BUTOR, Michel (1926 - )
"(...) ce cordon de phrases est un fil d'Ariane parce que je suis dans un labyrinthe, parce que j'écris pour m'y retrouver (...)"
Michel Butor, L'Emploi du Temps (1956), p. 274, éd. 10/18"(...) il me faut écrire un livre; ce serait pour moi le seul moyen de combler le vide qui s'est creusé, n'ayant plus d'autre liberté (...)"
Michel Butor, La Modification, p. 272, éd. 10/18"Je ne puis espérer me sauver seul. Tout le sang, tout le sable de mes jours s'épuiserait en vain dans cet effort pour me consolider.
Donc préparer, permettre, par exemple au moyen d'un livre, à cette liberté future hors de notre portée, lui permettre, dans une mesure si infime soit-elle de se constituer, de s'établir,
c'est la seule possibilité pour moi de jouir au moins de son reflet tellement admirable et poignant (...)"
Michel Butor, La Modification, p. 274, éd. 10/18"Chacun sait que le romancier construit ses personnages, qu'il le veuille ou non, le sache ou non, à partir des éléments de sa propre vie, que ses héros sont des masques par lesquels il se raconte et se rêve, que le lecteur n'est point pure passivité, mais qu'il reconstitue, à partir des signes rassemblés sur la page, une vision ou une aventure, en se servant lui aussi du matériel qui est à sa disposition, c'est-à-dire de sa propre mémoire, et que le rêve, auquel il parvient de la sorte, illumine ce qui lui manque.
Dans le roman, ce que l'on nous raconte, c'est donc toujours aussi quelqu'un qui se raconte et nous raconte."
Michel Butor, Essais sur le Roman, p. 74, éd. Idées."Le narrateur, dans le roman, n'est pas une première personne pure. Ce n'est jamais l'auteur lui-même littéralement. Il ne faut pas confondre Robinson et Defoe, Marcel et Proust. Il est lui-même une fiction, mais parmi ce peuple de personnages fictifs, tous naturellement à la troisième personne, il est le représentant de l'auteur, sa persona. N'oublions pas qu'il est également le représentant du lecteur, très exactement le point de vue auquel l'auteur l'invite à se placer pour apprécier, pour goûter telle suite d'événements, en profiter."

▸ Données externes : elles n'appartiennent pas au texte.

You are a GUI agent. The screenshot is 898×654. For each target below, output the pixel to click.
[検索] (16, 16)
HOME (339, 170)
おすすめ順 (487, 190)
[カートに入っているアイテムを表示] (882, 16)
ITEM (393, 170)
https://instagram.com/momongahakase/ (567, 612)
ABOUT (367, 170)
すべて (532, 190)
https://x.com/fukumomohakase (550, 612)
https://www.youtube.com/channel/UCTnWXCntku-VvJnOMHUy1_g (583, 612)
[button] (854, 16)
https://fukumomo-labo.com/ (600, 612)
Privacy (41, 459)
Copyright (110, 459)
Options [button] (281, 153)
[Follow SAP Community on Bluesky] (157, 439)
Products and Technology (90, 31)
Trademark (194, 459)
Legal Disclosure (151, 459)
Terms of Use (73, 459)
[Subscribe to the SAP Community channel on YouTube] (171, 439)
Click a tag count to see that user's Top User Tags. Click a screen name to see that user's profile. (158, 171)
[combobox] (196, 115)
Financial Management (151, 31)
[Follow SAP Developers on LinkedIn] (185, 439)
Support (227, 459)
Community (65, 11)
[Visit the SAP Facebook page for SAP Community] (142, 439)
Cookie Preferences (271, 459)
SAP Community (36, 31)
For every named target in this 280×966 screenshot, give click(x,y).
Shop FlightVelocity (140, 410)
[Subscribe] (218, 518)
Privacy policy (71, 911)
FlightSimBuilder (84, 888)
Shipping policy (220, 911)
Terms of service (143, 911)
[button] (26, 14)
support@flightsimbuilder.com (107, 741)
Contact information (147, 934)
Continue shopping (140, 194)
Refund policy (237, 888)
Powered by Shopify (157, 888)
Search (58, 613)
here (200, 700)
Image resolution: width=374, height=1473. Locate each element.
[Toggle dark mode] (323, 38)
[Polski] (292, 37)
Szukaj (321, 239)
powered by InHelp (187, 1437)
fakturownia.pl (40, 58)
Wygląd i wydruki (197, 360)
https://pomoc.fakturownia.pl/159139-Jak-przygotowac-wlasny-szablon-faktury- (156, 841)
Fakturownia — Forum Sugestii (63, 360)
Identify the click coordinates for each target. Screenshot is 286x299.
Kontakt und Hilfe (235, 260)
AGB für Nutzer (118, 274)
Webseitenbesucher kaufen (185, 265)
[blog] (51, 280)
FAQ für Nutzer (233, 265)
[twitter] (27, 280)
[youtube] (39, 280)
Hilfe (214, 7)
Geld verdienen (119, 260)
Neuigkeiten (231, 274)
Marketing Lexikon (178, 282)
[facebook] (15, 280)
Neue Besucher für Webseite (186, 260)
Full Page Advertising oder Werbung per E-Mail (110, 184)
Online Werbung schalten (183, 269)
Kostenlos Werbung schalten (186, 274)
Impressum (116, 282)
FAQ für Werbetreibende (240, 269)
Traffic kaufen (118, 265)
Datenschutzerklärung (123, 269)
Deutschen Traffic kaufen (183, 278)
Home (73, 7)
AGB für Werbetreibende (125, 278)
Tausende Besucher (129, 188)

Michel Butor, Essais sur le Roman, p. 76, éd. Idées.
"Il y a certes un roman naïf et une consommation naïve du roman, comme délassement ou divertissement, ce qui permet de passer une heure ou deux, de "tuer le temps", et toutes les grandes œuvres, les plus savantes, les plus ambitieuses, les plus austères, sont nécessairement en communication avec le contenu de cette énorme rêverie, de cette mythologie diffuse, de cet innombrable commerce, mais elles jouent aussi un rôle tout autre et absolument décisif : elles transforment la façon dont nous voyons et racontons le monde, et par conséquent transforment le monde."
Michel Butor (1926 - ), Essais sur le Roman (1960), p. 112, éd. Idées.
"Il ne peut y avoir de réalisme véritable que si l'on fait sa part à l'imagination, si l'on comprend que l'imaginaire est dans le réel, et que nous voyons le réel par lui. Une description du monde qui ne tiendrait pas compte du fait que nous rêvons ne serait qu'un rêve. Le mot réalisme ne peut désigner qu'une attitude morale, une volonté de tenir compte des choses telles qu'elles sont, sans se contenter d'illusions, de consolations; cela implique une volonté de tenir compte des rêves tels qu'ils sont."
Michel Butor (1926 - ), Essais sur le Roman (1960), p. 182, éd. Idées.